Earlier this month more than 100 representatives of the world’s timber trade organisations concluded that buying wood had to be easier. The difficulties in doing so and the solutions to overcome them were the focus of “Solving buyers’ needs in a tough global market”, the second International Timber Trade Federation Day held in Geneva on October 8-9 and organised by The Forest Trust (TFT), formerly the Tropical Forest Trust, and sponsored by the Department for International Development.

Opening the conference, TFT chief executive Scott Poynton detailed the various considerations for wood buyers, from price, quality and service to design. Getting these right meant profits for the buyer but the large downside risks made buyers inherently conservative, he said.

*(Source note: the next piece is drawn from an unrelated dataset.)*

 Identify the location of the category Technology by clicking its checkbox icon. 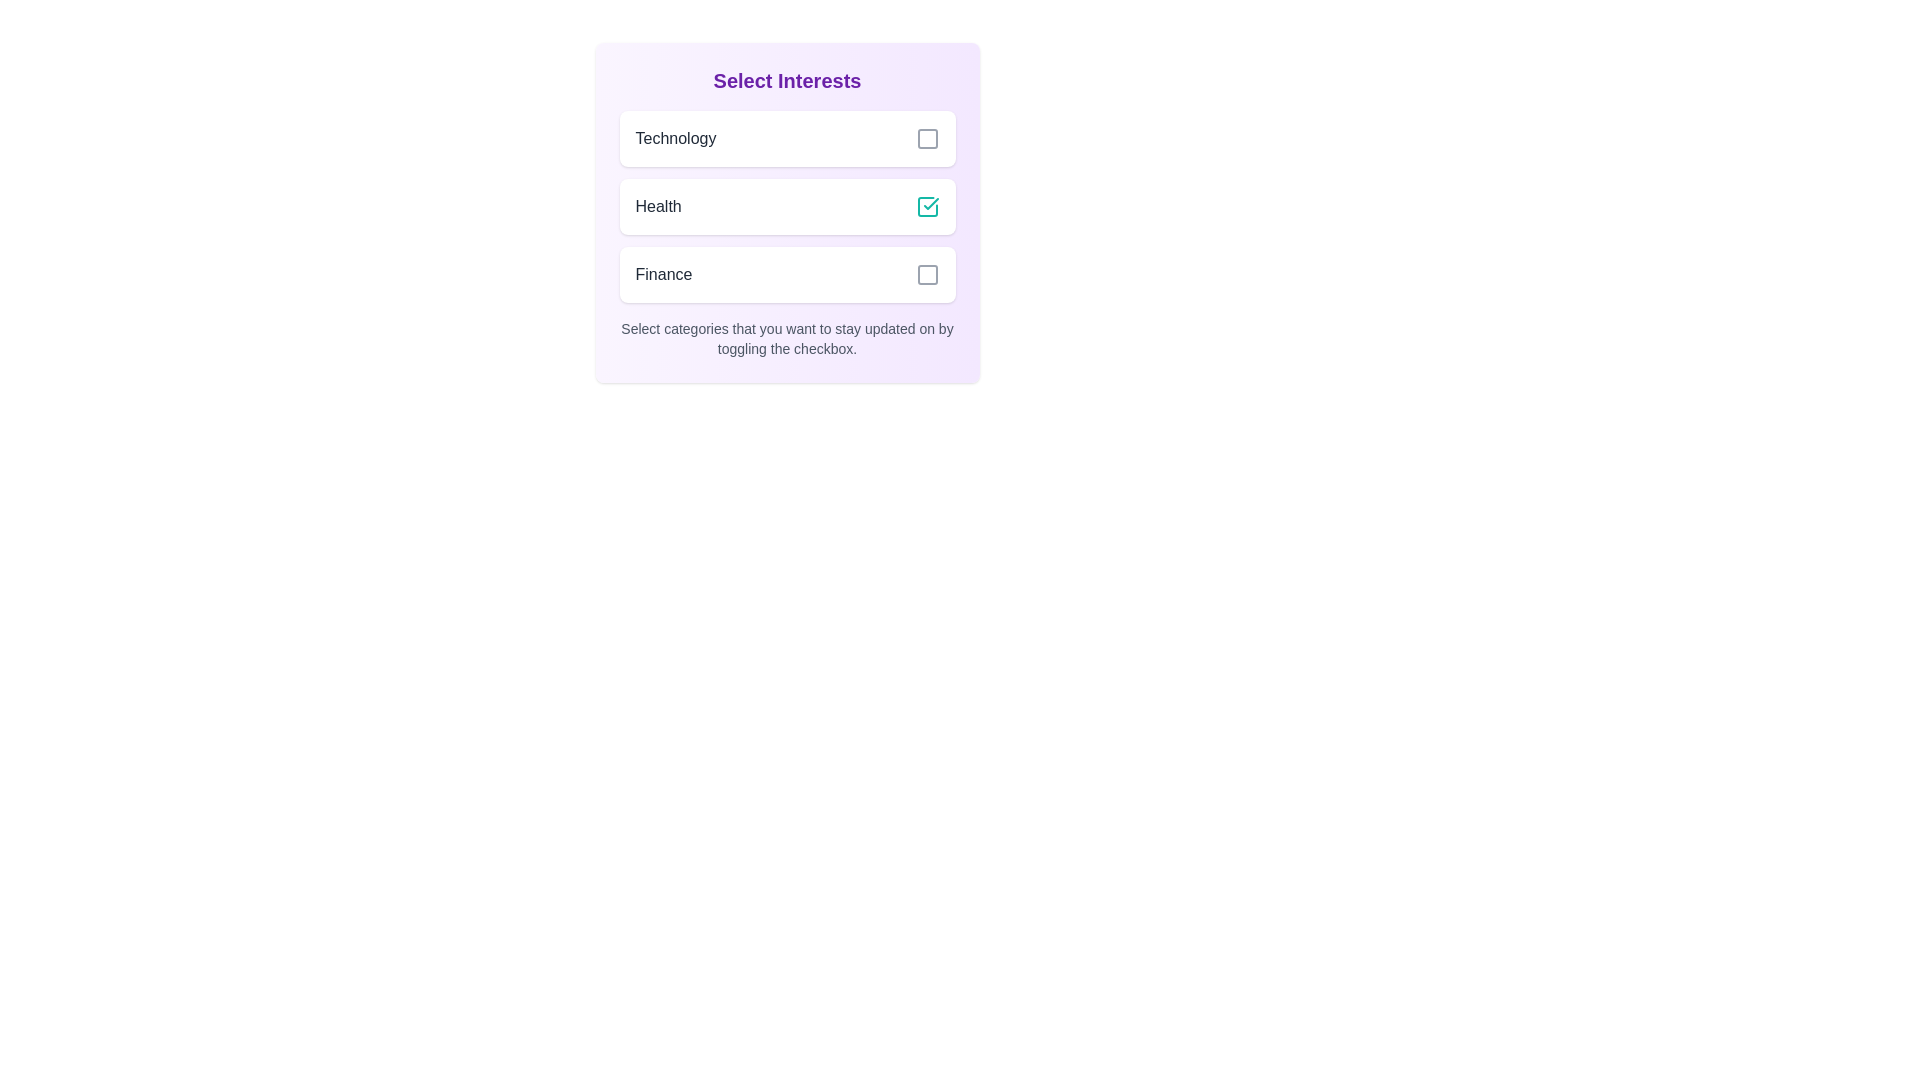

Overlay this with complex rules on certification and reputational exposure and the buyer stayed with what they knew – and this did not help getting more certified or verified legal product into the market place.

The response, continued Mr Poynton, had been voluntary, through schemes like the Timber Trade Action Plan and various responsible purchasing policies, but these had not been enough and various legal responses were now in place or on the horizon, such as the US Lacey Act and the EU’s due diligence proposal. But, he said, a tension remained as many buyers simply weren’t paying attention and, as a result, many producers did not receive the demand or price they needed.

Chatham House illegal logging expert Duncan Brack developed these themes explaining the latest state of play on the EU’s proposal for a regulation on due diligence. US hardwood exporter Jamey French, of Northland Forest Products, then explained how the US Lacey Act was beginning to bite in the States.

European Timber Trade Federation secretary-general André de Boer revealed just how difficult the economic situation continued to be in Europe but demonstrated that, nevertheless, the drivers for certified and legally verified wood were resulting in increasing amounts of certified and verified wood in the market place.

The presentations from producer countries explained further the particular difficulties of various areas of the tropics. Marco Tutti, from ABIMCI in Brazil, pointed out the steps private and public sectors were taking to stop illegal logging in the absence of demand and high domestic wood consumption, adding that the increasing complexity of laws and certification rules was shifting demand to competing building products.

In Indonesia, as TFT’s Dan Lewis explained, there was a complex supply chain, with many smaller companies reliant on getting the price, quality and service right. These, he said, were the critical issues for business, rather than environmental concerns. Overlaying documentary systems on these supply chains was near impossible, he added, as the constraints of short-term logging concessions, geography, forest quality, factory capacity, price and demand mitigated against their introduction. Supply chains had to get simpler, he concluded.

In powerful presentations from Lucas van der Walt of DLH and Wayne Woof of Sabah Forest Industries, delegates heard how two leading companies had overcome these difficulties to introduce certification in Democratic Republic of Congo and Sabah, Malaysia. Mr der Walt made a passionate plea for the good news story the industry could tell to actually be told.

In summary, there was an encouraging global consensus on the problems in getting more certified product in the supply chain and the growing collective response. After all the discussion about describing, marketing and persuading customers to buy certified legal and sustainable product, the key message for me was to make it as easy as possible for them to do so.